Exercise goal:
When you come to a picture, pass over it, and set down the entries below exactly.

Source data:
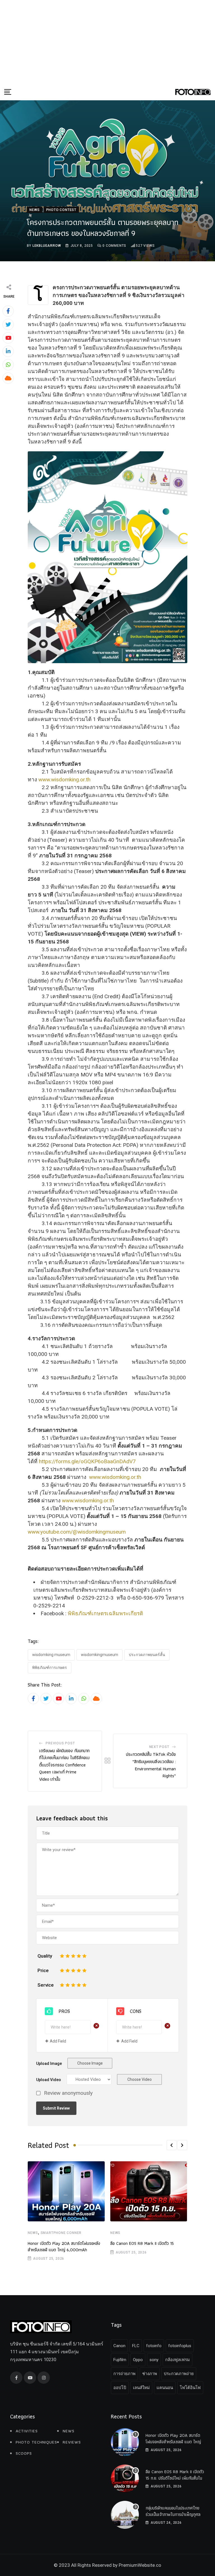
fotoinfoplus (179, 2345)
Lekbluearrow (46, 246)
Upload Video (48, 2079)
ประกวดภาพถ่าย (179, 2373)
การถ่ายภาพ (124, 2373)
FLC (135, 2345)
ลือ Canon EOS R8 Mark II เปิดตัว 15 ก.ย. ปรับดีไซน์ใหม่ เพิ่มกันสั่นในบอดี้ (175, 2478)
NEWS (33, 2233)
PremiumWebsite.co (140, 2565)
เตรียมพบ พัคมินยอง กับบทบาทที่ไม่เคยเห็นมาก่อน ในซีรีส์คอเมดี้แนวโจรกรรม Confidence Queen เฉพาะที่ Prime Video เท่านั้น (64, 1765)
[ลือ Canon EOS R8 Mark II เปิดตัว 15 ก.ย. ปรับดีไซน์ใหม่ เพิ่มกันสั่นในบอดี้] (125, 2478)
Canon (119, 2345)
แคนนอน (164, 2387)
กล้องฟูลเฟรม (177, 2359)
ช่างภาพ (149, 2373)
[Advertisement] (107, 42)
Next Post (159, 1747)
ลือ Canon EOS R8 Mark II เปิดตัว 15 (142, 2243)
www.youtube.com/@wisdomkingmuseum (77, 1532)
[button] (172, 2145)
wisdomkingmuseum (99, 1654)
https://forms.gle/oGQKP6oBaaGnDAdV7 (87, 1461)
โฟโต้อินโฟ (190, 2387)
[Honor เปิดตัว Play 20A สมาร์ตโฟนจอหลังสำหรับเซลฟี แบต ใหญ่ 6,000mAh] (125, 2442)
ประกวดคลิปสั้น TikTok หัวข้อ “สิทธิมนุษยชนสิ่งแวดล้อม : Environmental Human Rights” (151, 1765)
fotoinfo (154, 2345)
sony (153, 2359)
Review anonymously (68, 2093)
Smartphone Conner (61, 2233)
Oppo (138, 2359)
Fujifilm (119, 2359)
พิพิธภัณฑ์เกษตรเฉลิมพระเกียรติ (105, 1613)
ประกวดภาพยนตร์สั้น (147, 1654)
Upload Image (49, 2063)
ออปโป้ (119, 2387)
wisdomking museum (51, 1654)
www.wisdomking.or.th (64, 779)
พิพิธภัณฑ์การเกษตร (49, 1667)
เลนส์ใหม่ (141, 2387)
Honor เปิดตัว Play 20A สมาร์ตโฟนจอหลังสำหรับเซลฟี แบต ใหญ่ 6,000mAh (64, 2246)
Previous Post (60, 1743)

Reply to the exercise:
fotoinfoplus (179, 2345)
Lekbluearrow (46, 246)
Upload Video (48, 2079)
ประกวดภาพถ่าย (179, 2373)
การถ่ายภาพ (124, 2373)
FLC (135, 2345)
ลือ Canon EOS R8 Mark II เปิดตัว 15 ก.ย. ปรับดีไซน์ใหม่ เพิ่มกันสั่นในบอดี้ (175, 2478)
NEWS (33, 2233)
PremiumWebsite.co (140, 2565)
เตรียมพบ พัคมินยอง กับบทบาทที่ไม่เคยเห็นมาก่อน ในซีรีส์คอเมดี้แนวโจรกรรม Confidence Queen เฉพาะที่ Prime Video เท่านั้น (64, 1765)
[ลือ Canon EOS R8 Mark II เปิดตัว 15 ก.ย. ปรับดีไซน์ใหม่ เพิ่มกันสั่นในบอดี้] (125, 2478)
Canon (119, 2345)
แคนนอน (164, 2387)
กล้องฟูลเฟรม (177, 2359)
ช่างภาพ (149, 2373)
[Advertisement] (107, 42)
Next Post (159, 1747)
ลือ Canon EOS R8 Mark II เปิดตัว 15 (142, 2243)
www.youtube.com/@wisdomkingmuseum (77, 1532)
[button] (172, 2145)
wisdomkingmuseum (99, 1654)
https://forms.gle/oGQKP6oBaaGnDAdV7 (87, 1461)
โฟโต้อินโฟ (190, 2387)
[Honor เปิดตัว Play 20A สมาร์ตโฟนจอหลังสำหรับเซลฟี แบต ใหญ่ 6,000mAh] (125, 2442)
ประกวดคลิปสั้น TikTok หัวข้อ “สิทธิมนุษยชนสิ่งแวดล้อม : Environmental Human Rights” (151, 1765)
fotoinfo (154, 2345)
sony (153, 2359)
Review anonymously (68, 2093)
Smartphone Conner (61, 2233)
Oppo (138, 2359)
Fujifilm (119, 2359)
พิพิธภัณฑ์เกษตรเฉลิมพระเกียรติ (105, 1613)
ประกวดภาพยนตร์สั้น (147, 1654)
Upload Image (49, 2063)
ออปโป้ (119, 2387)
wisdomking museum (51, 1654)
www.wisdomking.or.th (64, 779)
พิพิธภัณฑ์การเกษตร (49, 1667)
เลนส์ใหม่ (141, 2387)
Honor เปิดตัว Play 20A สมาร์ตโฟนจอหลังสำหรับเซลฟี แบต ใหญ่ 6,000mAh (64, 2246)
Previous Post (60, 1743)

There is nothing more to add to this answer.